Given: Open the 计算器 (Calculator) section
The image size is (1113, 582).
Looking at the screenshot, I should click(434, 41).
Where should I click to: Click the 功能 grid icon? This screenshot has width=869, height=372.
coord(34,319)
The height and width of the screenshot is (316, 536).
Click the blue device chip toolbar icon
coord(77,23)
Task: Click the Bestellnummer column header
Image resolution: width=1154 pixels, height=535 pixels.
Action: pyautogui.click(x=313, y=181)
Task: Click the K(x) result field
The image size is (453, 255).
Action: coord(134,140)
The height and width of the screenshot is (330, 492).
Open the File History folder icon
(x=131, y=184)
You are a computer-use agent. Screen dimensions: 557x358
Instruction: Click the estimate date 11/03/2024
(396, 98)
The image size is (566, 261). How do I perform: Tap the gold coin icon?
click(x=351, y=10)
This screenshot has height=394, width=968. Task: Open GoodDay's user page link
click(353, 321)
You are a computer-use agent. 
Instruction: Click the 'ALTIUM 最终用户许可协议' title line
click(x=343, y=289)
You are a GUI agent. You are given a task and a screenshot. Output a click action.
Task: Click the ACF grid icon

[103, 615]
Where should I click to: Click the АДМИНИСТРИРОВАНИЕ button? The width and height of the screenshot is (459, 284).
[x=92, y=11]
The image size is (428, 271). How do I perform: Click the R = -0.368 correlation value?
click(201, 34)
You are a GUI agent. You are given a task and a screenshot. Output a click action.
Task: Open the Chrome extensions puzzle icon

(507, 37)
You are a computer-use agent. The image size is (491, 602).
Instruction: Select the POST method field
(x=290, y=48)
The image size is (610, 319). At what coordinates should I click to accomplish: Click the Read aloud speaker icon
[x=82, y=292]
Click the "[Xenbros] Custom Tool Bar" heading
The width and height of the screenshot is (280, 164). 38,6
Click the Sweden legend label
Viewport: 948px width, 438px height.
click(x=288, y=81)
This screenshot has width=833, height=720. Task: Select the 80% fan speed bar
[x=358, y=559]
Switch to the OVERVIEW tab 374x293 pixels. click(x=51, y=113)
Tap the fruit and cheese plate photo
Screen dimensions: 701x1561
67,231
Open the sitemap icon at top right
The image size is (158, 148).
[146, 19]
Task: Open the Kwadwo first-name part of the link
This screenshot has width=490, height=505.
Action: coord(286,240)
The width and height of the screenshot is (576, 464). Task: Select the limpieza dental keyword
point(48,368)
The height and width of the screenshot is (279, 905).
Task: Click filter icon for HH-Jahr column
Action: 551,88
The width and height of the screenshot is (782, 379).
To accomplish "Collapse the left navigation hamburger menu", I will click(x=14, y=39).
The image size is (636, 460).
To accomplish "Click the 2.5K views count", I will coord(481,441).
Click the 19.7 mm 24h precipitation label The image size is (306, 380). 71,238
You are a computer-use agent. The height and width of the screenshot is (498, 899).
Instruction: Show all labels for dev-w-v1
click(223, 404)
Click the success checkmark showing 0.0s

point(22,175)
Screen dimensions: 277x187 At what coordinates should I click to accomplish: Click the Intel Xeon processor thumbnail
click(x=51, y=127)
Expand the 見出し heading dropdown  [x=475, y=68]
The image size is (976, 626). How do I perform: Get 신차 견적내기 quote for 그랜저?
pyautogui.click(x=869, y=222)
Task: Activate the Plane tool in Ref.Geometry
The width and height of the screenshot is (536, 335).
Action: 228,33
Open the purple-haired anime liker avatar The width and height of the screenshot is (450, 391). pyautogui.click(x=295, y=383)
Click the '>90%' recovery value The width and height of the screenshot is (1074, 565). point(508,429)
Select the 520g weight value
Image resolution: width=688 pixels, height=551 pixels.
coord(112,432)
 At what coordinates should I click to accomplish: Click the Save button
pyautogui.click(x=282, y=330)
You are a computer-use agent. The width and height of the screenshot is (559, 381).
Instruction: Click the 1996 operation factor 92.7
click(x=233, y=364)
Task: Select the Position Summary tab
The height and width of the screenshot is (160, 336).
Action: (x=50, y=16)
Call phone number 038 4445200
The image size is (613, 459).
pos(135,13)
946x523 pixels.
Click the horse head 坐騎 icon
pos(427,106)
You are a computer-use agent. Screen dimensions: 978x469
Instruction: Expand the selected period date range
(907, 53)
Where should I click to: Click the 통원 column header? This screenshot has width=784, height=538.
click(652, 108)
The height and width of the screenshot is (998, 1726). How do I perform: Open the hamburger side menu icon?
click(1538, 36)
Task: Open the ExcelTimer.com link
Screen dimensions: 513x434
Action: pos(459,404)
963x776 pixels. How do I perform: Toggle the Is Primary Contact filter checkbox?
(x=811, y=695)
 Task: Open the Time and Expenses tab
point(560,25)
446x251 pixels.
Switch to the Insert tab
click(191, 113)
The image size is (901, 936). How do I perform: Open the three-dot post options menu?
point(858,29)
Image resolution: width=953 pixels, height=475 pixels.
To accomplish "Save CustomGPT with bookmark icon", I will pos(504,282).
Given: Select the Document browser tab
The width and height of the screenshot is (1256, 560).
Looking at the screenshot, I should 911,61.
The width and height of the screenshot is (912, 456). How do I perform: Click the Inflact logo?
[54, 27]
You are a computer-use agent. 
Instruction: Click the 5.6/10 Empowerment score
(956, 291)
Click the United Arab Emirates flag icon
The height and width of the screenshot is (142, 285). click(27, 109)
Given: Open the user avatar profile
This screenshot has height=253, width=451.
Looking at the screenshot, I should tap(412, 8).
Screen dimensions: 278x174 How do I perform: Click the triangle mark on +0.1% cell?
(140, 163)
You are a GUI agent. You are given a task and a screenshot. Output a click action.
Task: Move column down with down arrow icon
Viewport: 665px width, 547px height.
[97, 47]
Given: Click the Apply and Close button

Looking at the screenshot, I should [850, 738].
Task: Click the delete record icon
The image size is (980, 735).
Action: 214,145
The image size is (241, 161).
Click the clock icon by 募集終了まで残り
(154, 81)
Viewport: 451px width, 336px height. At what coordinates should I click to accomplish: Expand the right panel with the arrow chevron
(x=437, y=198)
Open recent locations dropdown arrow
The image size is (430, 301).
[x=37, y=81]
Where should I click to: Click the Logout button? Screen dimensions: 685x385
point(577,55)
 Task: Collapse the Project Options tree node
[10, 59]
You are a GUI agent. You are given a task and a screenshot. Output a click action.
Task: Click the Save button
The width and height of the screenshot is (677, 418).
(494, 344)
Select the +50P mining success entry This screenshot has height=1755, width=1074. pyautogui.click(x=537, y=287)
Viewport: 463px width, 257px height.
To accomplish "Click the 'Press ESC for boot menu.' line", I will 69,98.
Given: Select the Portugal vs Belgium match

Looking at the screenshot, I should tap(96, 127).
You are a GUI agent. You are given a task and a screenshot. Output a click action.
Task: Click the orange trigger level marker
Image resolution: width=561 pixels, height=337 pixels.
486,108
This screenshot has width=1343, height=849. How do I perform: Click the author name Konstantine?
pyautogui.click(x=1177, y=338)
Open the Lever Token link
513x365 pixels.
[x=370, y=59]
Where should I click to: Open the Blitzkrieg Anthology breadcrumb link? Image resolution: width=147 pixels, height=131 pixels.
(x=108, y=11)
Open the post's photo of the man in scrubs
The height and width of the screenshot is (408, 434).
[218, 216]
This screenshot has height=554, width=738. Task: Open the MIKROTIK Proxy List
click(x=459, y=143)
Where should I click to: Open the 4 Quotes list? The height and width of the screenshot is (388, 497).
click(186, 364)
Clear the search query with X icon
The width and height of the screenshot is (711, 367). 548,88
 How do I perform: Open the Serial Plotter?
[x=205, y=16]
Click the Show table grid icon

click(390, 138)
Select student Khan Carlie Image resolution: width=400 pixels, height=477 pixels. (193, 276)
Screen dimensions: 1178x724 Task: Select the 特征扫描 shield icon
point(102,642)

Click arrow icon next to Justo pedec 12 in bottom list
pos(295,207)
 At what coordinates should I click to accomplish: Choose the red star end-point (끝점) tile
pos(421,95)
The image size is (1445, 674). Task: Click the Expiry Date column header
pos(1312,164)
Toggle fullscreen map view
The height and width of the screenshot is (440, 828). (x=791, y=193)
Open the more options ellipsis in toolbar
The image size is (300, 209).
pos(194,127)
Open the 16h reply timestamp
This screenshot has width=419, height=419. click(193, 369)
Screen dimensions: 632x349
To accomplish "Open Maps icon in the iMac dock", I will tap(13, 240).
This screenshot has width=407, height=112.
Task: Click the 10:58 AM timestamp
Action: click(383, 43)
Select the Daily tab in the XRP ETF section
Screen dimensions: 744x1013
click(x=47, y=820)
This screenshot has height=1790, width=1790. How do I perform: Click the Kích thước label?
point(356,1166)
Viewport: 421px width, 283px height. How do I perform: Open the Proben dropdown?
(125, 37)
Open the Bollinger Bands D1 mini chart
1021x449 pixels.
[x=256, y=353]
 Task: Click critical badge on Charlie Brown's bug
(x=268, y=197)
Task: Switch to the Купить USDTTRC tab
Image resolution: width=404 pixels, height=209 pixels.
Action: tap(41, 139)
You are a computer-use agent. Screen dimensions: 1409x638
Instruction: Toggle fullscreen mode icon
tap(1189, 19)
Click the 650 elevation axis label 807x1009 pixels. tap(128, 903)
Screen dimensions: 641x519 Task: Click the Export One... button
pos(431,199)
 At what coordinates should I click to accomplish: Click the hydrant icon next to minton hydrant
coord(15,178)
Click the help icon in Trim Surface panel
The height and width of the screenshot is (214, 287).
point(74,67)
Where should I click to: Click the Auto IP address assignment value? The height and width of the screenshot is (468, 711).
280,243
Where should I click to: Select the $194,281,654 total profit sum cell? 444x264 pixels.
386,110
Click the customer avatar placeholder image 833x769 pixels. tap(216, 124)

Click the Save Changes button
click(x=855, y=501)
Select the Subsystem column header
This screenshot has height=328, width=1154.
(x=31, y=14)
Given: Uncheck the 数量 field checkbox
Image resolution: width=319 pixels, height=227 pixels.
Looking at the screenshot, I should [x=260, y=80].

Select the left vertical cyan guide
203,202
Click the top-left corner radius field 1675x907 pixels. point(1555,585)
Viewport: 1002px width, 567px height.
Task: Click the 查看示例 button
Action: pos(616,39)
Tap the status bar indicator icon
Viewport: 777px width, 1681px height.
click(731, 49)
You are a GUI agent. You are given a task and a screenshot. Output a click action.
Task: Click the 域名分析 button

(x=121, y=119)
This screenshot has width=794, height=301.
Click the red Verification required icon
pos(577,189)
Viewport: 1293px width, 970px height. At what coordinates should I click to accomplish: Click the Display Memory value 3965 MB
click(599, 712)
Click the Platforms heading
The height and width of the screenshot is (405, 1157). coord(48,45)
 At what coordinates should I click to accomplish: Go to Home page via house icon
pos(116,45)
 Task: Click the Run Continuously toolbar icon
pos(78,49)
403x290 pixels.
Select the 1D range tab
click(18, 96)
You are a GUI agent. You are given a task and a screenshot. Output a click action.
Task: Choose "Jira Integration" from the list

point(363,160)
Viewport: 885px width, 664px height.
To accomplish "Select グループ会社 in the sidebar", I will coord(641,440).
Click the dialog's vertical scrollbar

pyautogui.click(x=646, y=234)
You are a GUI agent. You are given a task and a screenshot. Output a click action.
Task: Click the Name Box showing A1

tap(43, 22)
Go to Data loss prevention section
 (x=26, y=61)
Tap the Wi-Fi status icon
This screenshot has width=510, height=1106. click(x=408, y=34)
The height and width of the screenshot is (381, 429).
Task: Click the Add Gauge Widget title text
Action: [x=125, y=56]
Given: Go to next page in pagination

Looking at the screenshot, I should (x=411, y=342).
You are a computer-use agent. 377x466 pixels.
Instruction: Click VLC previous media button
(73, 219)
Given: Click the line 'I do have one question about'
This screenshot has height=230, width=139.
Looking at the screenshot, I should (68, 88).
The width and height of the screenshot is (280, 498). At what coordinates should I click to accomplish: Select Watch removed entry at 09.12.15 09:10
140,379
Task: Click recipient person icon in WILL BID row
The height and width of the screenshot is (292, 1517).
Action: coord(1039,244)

....

> What needs to be done: Output the lines from the one with "Click the dialog's vertical scrollbar" to the final line of the entries above, exactly as they stand, please, and nothing else.

> Completed task:
Click the dialog's vertical scrollbar

pyautogui.click(x=646, y=234)
You are a GUI agent. You are given a task and a screenshot. Output a click action.
Task: Click the Name Box showing A1

tap(43, 22)
Go to Data loss prevention section
 (x=26, y=61)
Tap the Wi-Fi status icon
This screenshot has width=510, height=1106. click(x=408, y=34)
The height and width of the screenshot is (381, 429).
Task: Click the Add Gauge Widget title text
Action: [x=125, y=56]
Given: Go to next page in pagination

Looking at the screenshot, I should (x=411, y=342).
You are a computer-use agent. 377x466 pixels.
Instruction: Click VLC previous media button
(73, 219)
Given: Click the line 'I do have one question about'
This screenshot has height=230, width=139.
Looking at the screenshot, I should (68, 88).
The width and height of the screenshot is (280, 498). At what coordinates should I click to accomplish: Select Watch removed entry at 09.12.15 09:10
140,379
Task: Click recipient person icon in WILL BID row
The height and width of the screenshot is (292, 1517).
Action: coord(1039,244)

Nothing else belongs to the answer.